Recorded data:
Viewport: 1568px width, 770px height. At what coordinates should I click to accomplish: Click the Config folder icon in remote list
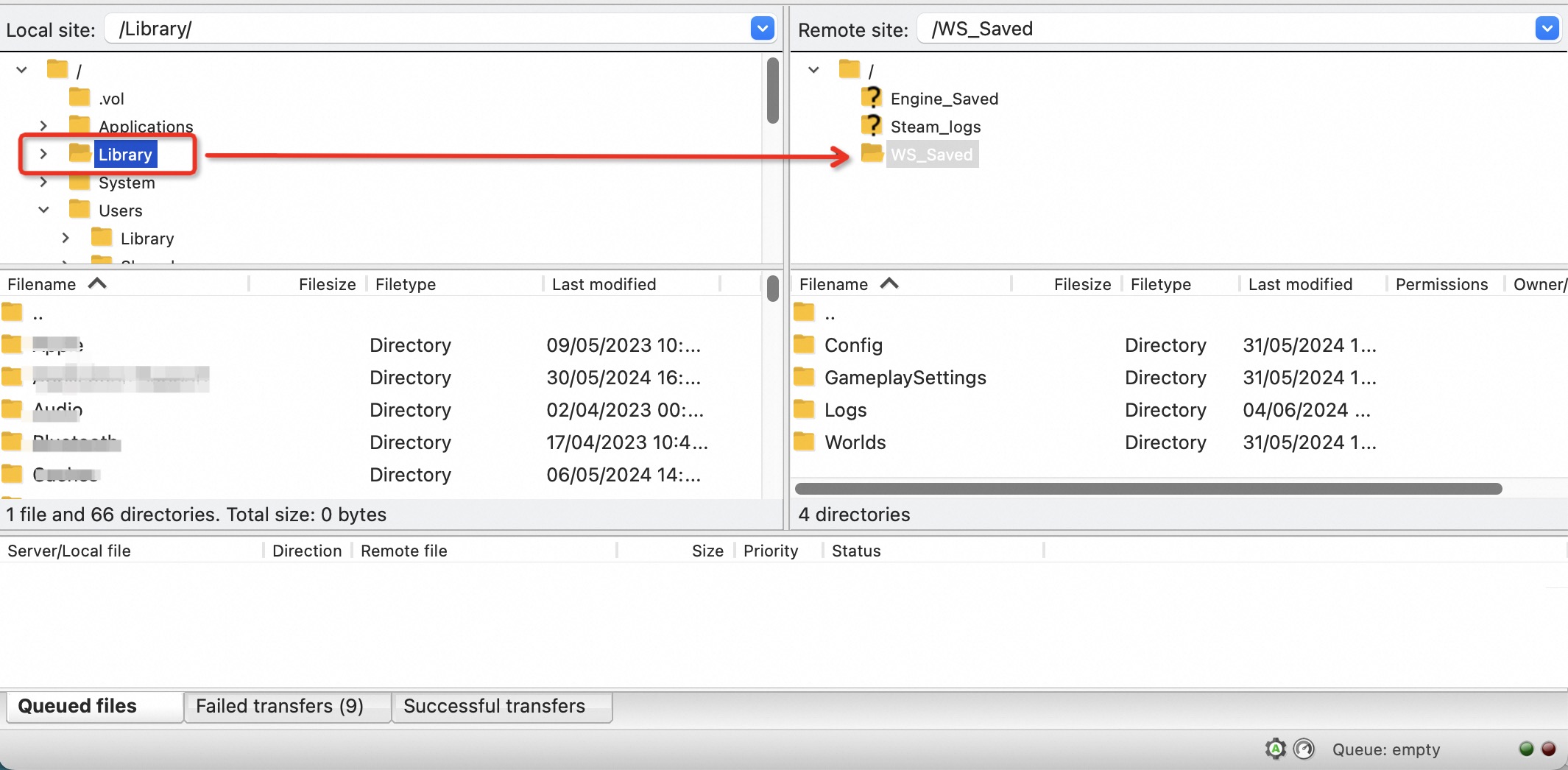point(804,345)
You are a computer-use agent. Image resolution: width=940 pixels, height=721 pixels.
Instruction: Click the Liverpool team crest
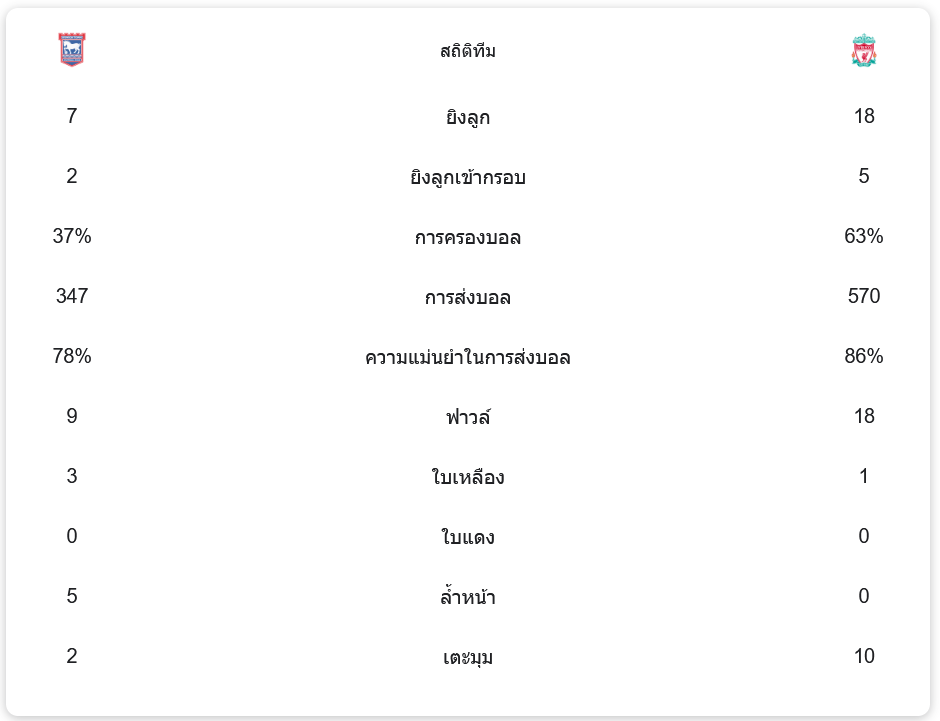coord(864,50)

- _Your assignment_: Send back the data above word for word, with the pictures left out.

- _Written answer_:
Viewport: 1568px width, 770px height. At what coordinates should I click to accomplish: Click the Config folder icon in remote list
point(804,345)
You are a computer-use agent. Image resolution: width=940 pixels, height=721 pixels.
Instruction: Click the Liverpool team crest
coord(864,50)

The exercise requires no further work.